Huge thank you to Penguin Canada for this ARC!
I am really enjoying all these new middle grade novels that integrate illustrations as a huge part of the narrative. It really helps to capture the story, characters, and it adds to the immersion level. The Last Kids On Earth is an absolutely hilarious adventure of children attempting to survive a post apocalyptic world. Think of it as a child-friendly version of Zombieland (the film) and that is this book.

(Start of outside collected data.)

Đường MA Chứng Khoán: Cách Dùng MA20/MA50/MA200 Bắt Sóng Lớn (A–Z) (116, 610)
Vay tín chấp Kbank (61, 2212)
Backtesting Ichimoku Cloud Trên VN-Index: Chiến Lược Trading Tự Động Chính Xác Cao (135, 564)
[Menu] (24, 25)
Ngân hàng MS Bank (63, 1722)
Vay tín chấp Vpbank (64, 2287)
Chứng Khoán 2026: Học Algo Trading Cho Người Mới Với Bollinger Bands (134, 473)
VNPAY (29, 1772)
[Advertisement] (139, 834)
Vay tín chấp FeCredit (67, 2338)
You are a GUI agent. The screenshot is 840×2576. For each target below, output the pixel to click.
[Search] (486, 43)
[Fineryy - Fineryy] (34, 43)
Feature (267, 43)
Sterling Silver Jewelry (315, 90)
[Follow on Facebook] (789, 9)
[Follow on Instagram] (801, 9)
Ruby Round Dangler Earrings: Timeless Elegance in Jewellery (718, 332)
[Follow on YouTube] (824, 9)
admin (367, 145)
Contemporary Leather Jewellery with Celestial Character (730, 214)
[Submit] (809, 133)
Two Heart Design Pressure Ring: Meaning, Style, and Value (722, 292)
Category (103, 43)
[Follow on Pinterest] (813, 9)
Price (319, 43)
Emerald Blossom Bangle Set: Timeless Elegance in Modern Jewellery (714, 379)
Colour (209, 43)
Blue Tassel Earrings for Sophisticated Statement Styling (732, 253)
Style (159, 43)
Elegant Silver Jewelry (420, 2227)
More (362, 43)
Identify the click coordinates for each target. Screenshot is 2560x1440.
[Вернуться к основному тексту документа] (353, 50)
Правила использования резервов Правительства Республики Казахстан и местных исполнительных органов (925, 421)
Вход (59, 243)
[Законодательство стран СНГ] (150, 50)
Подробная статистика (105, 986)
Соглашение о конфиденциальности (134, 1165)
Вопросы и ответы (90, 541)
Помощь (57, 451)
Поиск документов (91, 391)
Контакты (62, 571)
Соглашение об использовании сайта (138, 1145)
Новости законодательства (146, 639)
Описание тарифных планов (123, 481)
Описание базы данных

The story itself is absolutely hilarious. Jack, along with Quint, Dirk and June, must survive zombies, monsters, and other unique creatures. Their city has gone to crap, and yet they prove that there are unique ways to be resourceful. Jack is a fun protagonist — he’s spirited, goofy, and he tries to be a tough guy. He’s kind of a wuss, but a lovable one. Sadly, he wasn’t my favourite character as that was reserved for June, who I wish had been a larger part of the story. I love that she calls Jack out on trying to damsel her, I love how kick butt she is, unafraid, fearless, and she makes everything look so easy. It’s what makes her a great foil to the three boys, particularly Jack.
The artwork, while it’s only sketches in the ARC is still fantastic to look at. Douglas Holgate’s art really enhances the story, giving it a more comic book like quality in the vein of Diary of a Wimpy Kid, though I’d argue these kids could totally kick Greg’s butt. Holgate’s art does an amazing job of enhancing the story, especially in its humorous moments. And believe me, there’s a lot of humour.
This book is SO MUCH FUN, and it does an amazing job of poking fun at the zombie genre, making accessible to younger audiences without making it gory or scary for younger readers. Furthermore, this book is going to be a hit with middle graders, especially those who love the Diary of a Wimpy Kid series or similar. I think it will get the attention of the reluctant readers out there because it’s charming, hilarious, and action-oriented. I am eagerly looking forward to the promised sequel, as I think Max Brallier and Douglas Holigate are a match made in heaven.